Recently, I offered to help someone find a long-lost friend, someone once dear to them. The ‘missing’ person had suffered mental health issues and went from best friend to simply vanished. The person I was helping had spend years off and on thinking about her lost best friend. The lure and pull of a possible reconnection was too tempting to pass up.
Even though I didn’t have a lot of information, I knew that if I persisted long enough and used all the possible leads that I found that I would find the missing friend. After a few days and only a very few emails, I heard back from an ex-husband; the missing best friend had died a few years ago in California.

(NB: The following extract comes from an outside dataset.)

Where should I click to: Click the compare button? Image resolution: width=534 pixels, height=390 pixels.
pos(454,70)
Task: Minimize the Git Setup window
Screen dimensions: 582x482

While it bothered me to have to tell my friend who had spent years thinking about her long-lost best friend, for some reason the unhappy ending opened up a great dissatisfaction within me. Not from the discovery of the woman’s untimely passing, but from the wasted “could have been” of the lost friendship. For whatever reason, I connected with the idea of “loss.” How strange it must be to mourn a friend years after the fact.
There’s a lesson in here somewhere but I don’t mind that I’m not sure what it is.